I understand but we just have to get over it. I used to visit and so did they but I can no longer make that journey, nor afford to bring their still expanding large family over here. I hate that there is a set of cousins who don’t see the two other sets who are close to each other and most of all I hate not being there for them when illness or accidents occur. But it is what it is and thank goodness for the Internet with all its faults. My advice would be to keep busy and be glad that they are happy.

Madmaggie Sun 08-Mar-20 10:17:41

If your extended family are being smug (& therefore cruel) about "having him back" then surely that proves your initial move away was the right thing to do. Rest assured that no matter where he is in the world he will always be your son & you his mum. The parting just has to be endured and you will put a brave face on because you love each other. I do understand. thanks

annep1 Sun 08-Mar-20 10:14:14

It gets easier but never easy. I will always be so very sad that my children don't live in the same country. I think to myself how many years have I got left of being able to enjoy visits. I'm not well enough to visit much and they rarely visit. One week a year amounts to seeing them 5 weeks in the next 5 years. I will never have them dropping in for a quick chat and a cuppa. I will never have Saturdays shopping with my daughter.. I just get on with my life and try not to think about it. That's all the advice I can offer.

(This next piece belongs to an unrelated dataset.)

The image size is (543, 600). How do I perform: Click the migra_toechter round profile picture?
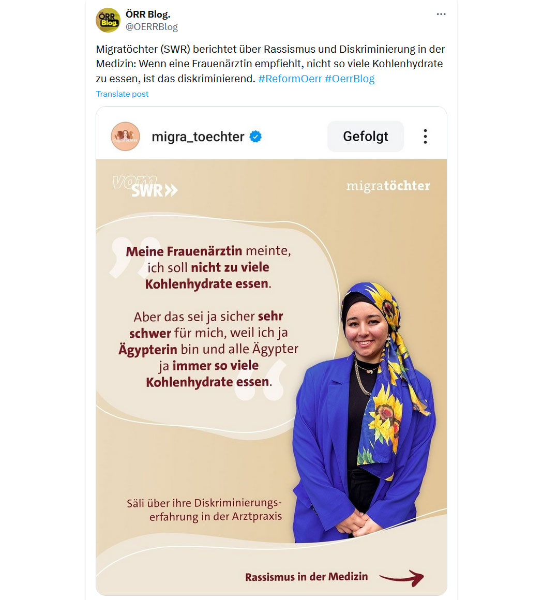click(x=126, y=136)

Pelican Sun 08-Mar-20 10:14:10

Jojo, my son and his family moved to USA last year, and I empathise with how you feel. It has been very difficult, I have felt depressed at times, but you will adapt, make the most of technology, it’s not the same but makes them feel so much closer. I have started letter writing (not done for a long time) to my granddaughters, with stories and pictures, stickers and other stuff for them to craft with. I receive paintings and crafts from them, so still have those treasured paintings. We play games across FT, have made gingerbread together at Christmas. Thankfully I have a lovely DIL who encourages this. As grandchildren are only 3 and 18mths conversations are patchy, I makes me smile when 3 year old tells mum and dad she has not finished chatting yet, or says she has finished and switches off FT. With time difference it has been difficult to talk to son and dil without gk around, which I miss.
We have been to visit them and plan to go again in April, hopefully they will come to UK to visit again soon. Think they plan to make the move permanent, secretly hoping they would return, but would not say this to them. Someone said to me when they made the move, be proud you have given them a good, supportive life, they are confident to make the move and rise to challenges.
Visit your son and his family.
Last year we probably saw more of family, staying with them for 2 x 2 weeks, we probably would not have seen them so much in UK, it condenses our time together, is hard to leave, having a flight booked to see them again makes it easier. At least I am not counting the days til we will be together again.
Am retired now and taken up new and old interests. Wishing you all the best.

jura2 Sun 08-Mar-20 10:11:05

Depends very much how far 'abroad' ...

we would have never moved away unless we could hop on a plane or train, or the car- and be back with DDs and GCs in 1 day. And we kept a small property there too- so we can always go back in an emergency. So are you in the EU or on the other side of the world?